* _INPUT FOR THIS TASK_:
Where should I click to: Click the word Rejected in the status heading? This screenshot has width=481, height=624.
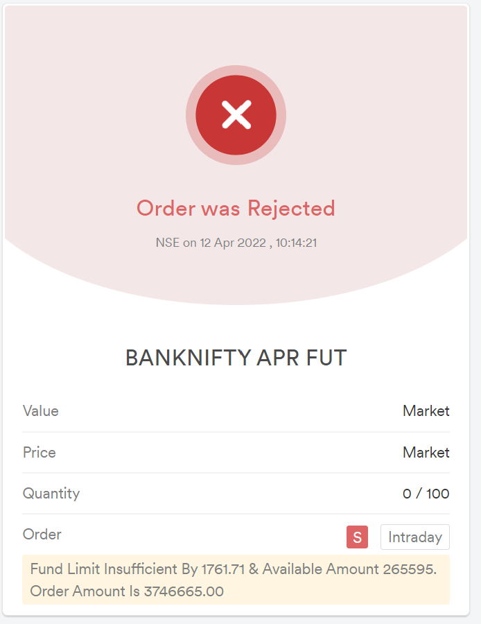tap(291, 208)
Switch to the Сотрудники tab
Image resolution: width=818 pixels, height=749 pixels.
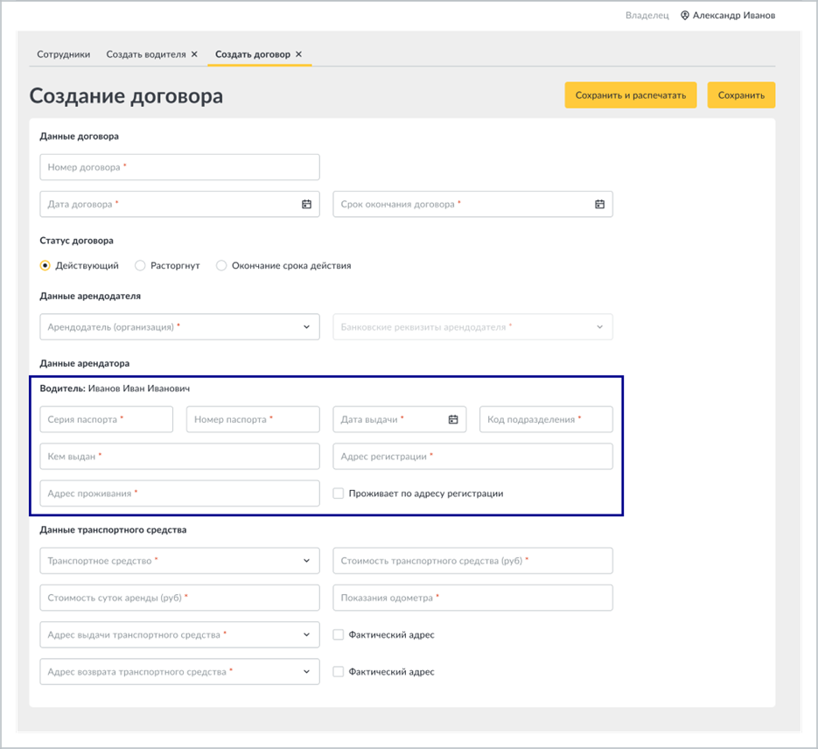[x=63, y=54]
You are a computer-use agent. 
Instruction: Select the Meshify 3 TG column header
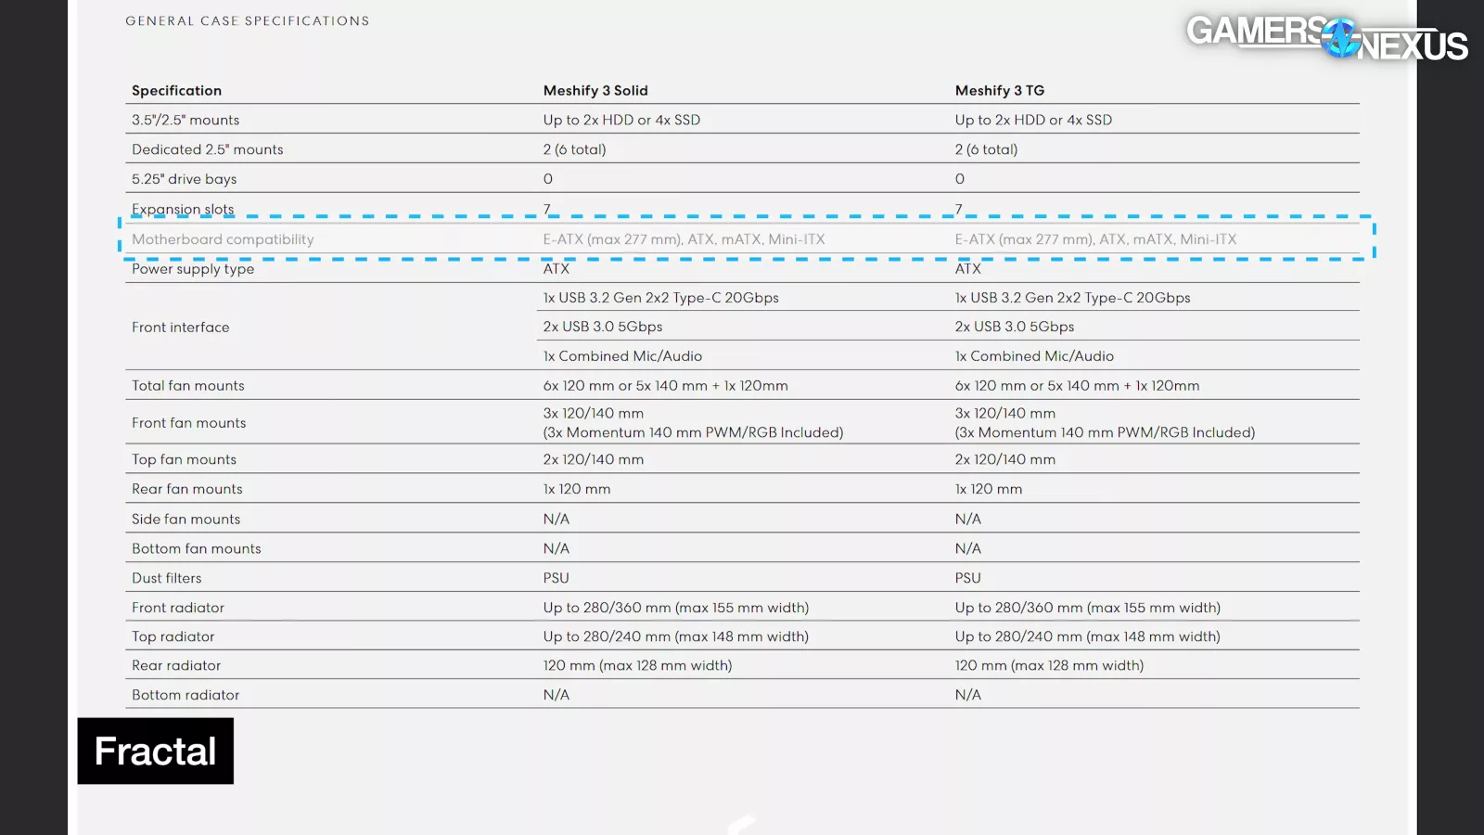(999, 90)
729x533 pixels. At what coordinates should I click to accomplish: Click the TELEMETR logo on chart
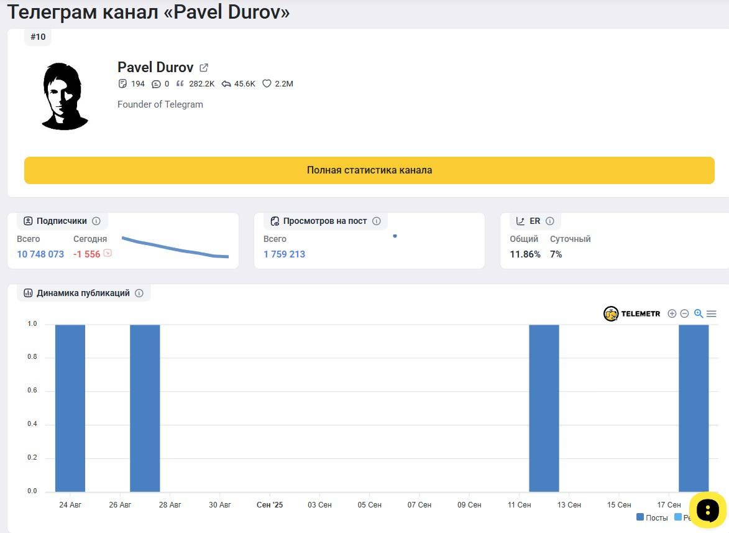coord(632,313)
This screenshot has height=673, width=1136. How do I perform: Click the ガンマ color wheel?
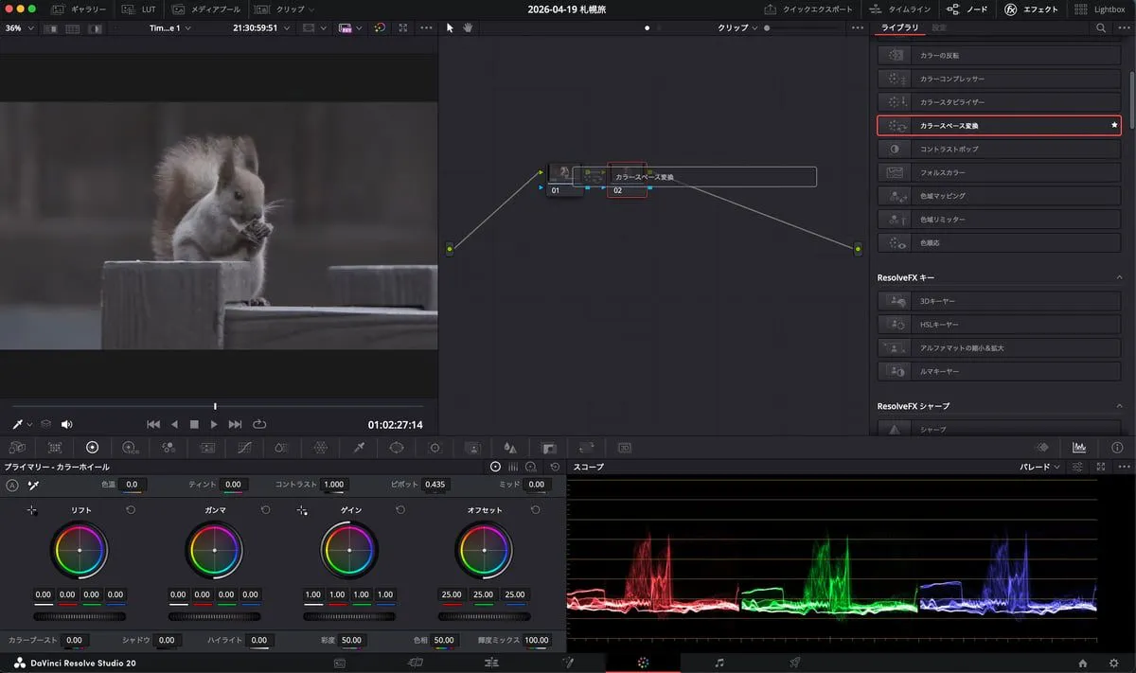pyautogui.click(x=215, y=550)
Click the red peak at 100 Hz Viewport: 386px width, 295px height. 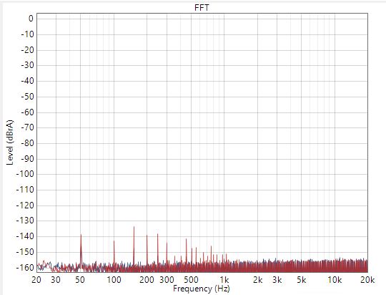pyautogui.click(x=114, y=241)
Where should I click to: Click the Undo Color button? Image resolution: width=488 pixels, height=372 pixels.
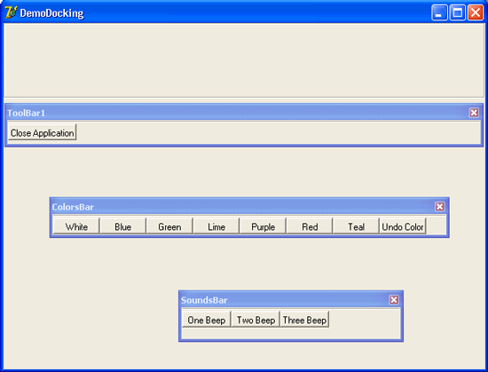click(x=403, y=226)
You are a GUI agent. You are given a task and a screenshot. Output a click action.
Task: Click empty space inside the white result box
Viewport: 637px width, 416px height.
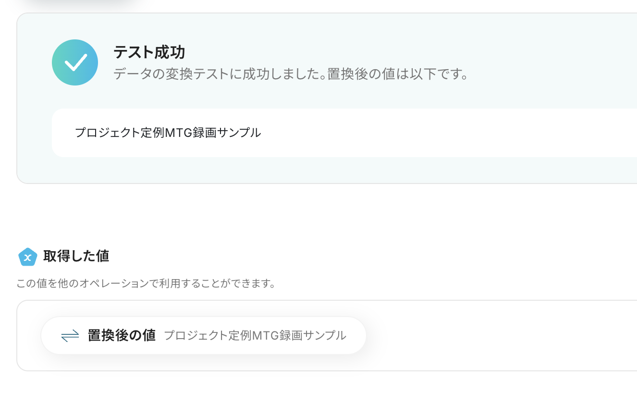[x=432, y=133]
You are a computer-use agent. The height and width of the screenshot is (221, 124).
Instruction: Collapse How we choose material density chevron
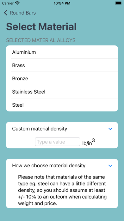tap(110, 166)
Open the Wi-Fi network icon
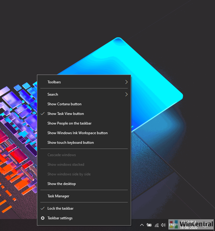 [156, 225]
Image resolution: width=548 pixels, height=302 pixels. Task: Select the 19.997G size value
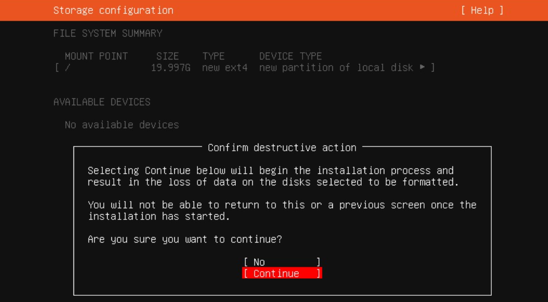click(x=170, y=68)
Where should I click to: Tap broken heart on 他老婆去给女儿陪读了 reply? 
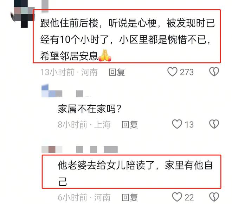pos(214,197)
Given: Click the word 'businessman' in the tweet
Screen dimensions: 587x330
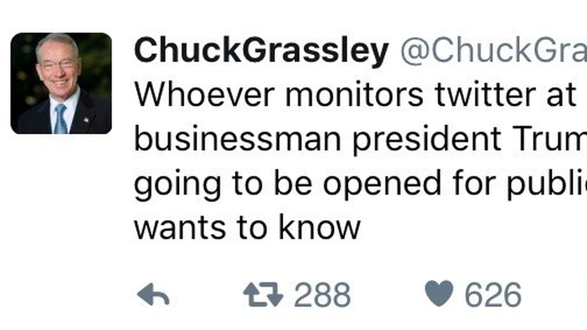Looking at the screenshot, I should [x=238, y=140].
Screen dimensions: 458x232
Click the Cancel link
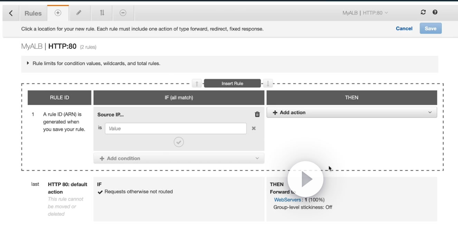(x=404, y=29)
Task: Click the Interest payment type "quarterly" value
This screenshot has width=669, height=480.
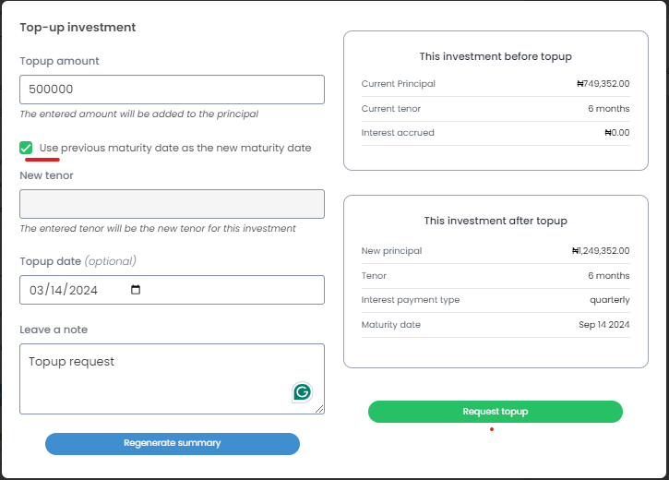Action: pos(610,300)
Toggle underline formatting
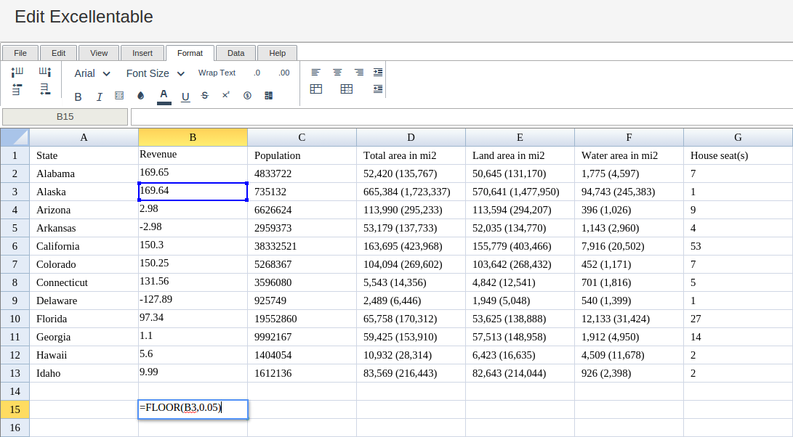 click(185, 97)
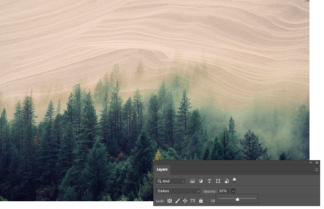Screen dimensions: 324x209
Task: Switch to the Layers tab
Action: click(x=162, y=170)
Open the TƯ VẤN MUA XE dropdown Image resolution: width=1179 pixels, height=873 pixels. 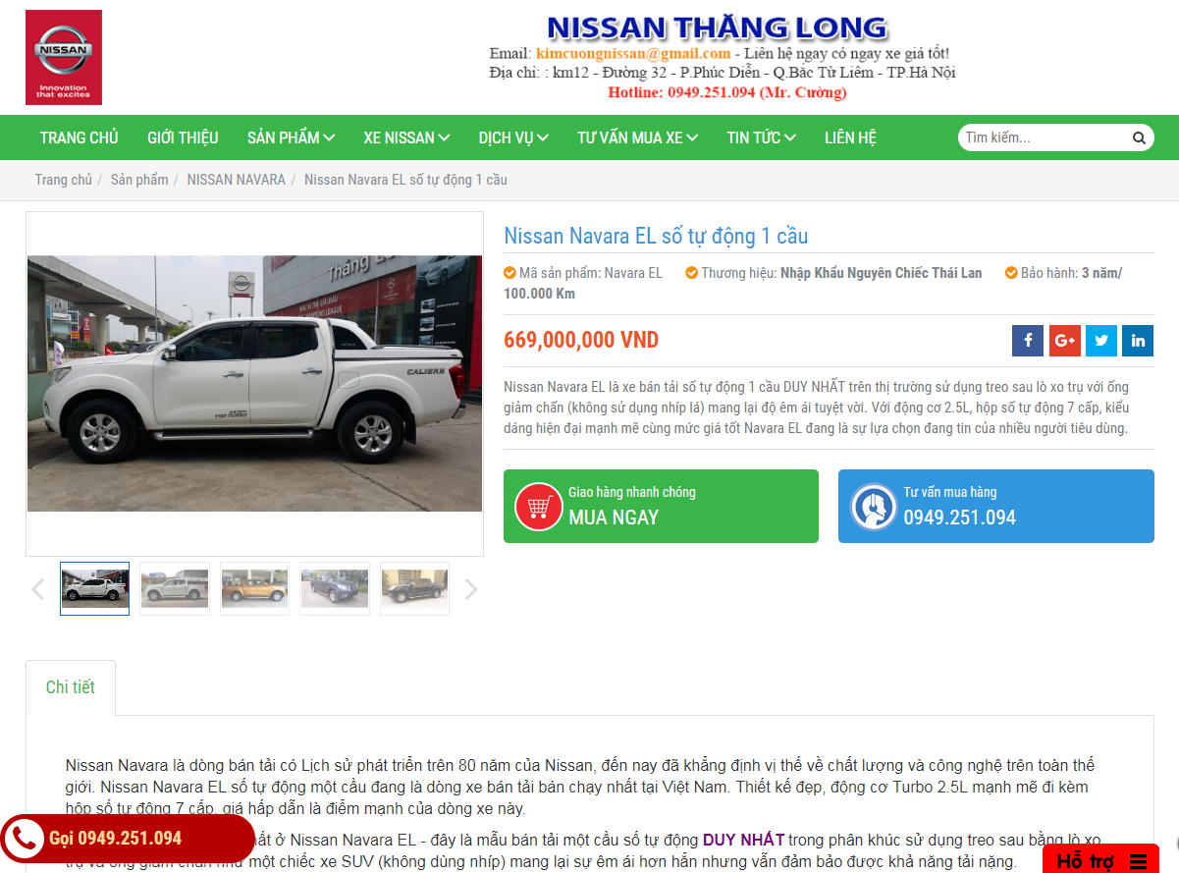(637, 137)
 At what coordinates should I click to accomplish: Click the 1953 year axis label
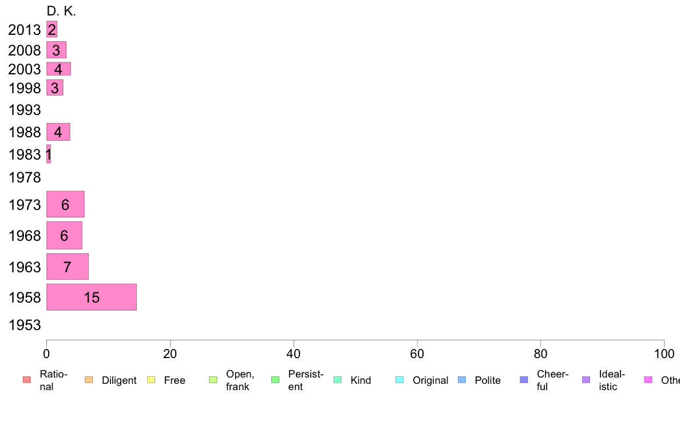click(x=25, y=325)
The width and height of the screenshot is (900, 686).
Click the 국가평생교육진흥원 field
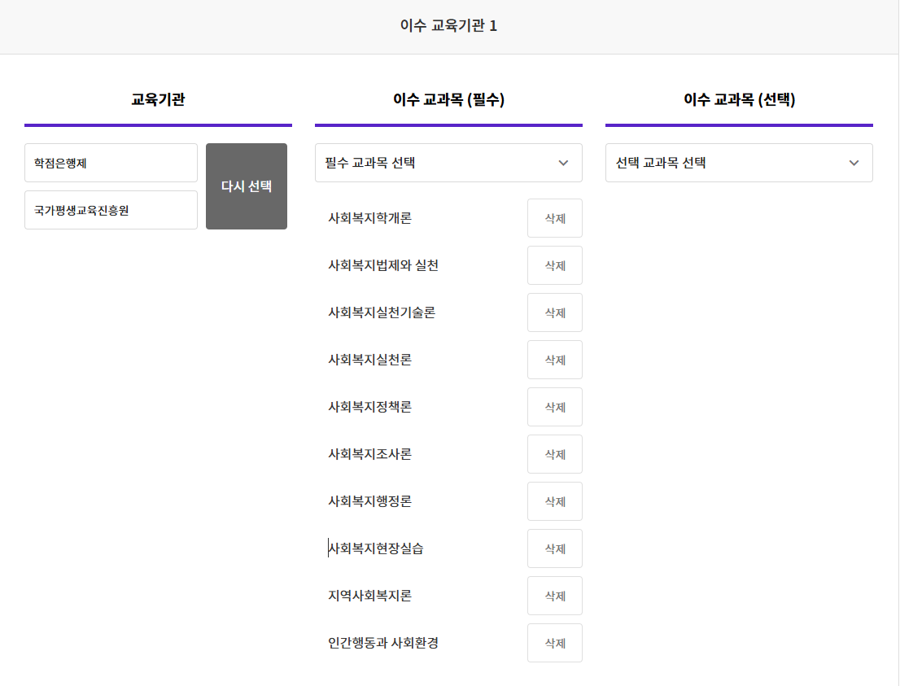click(111, 210)
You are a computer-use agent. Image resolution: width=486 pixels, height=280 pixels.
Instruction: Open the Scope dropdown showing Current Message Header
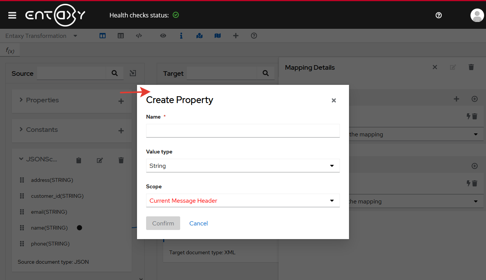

* _EXERCISE REQUIREMENTS_: Check the lines above for the word "agent" and give the number of lines where it appears, with no other text.

* _OUTPUT OF THE EXERCISE_: 4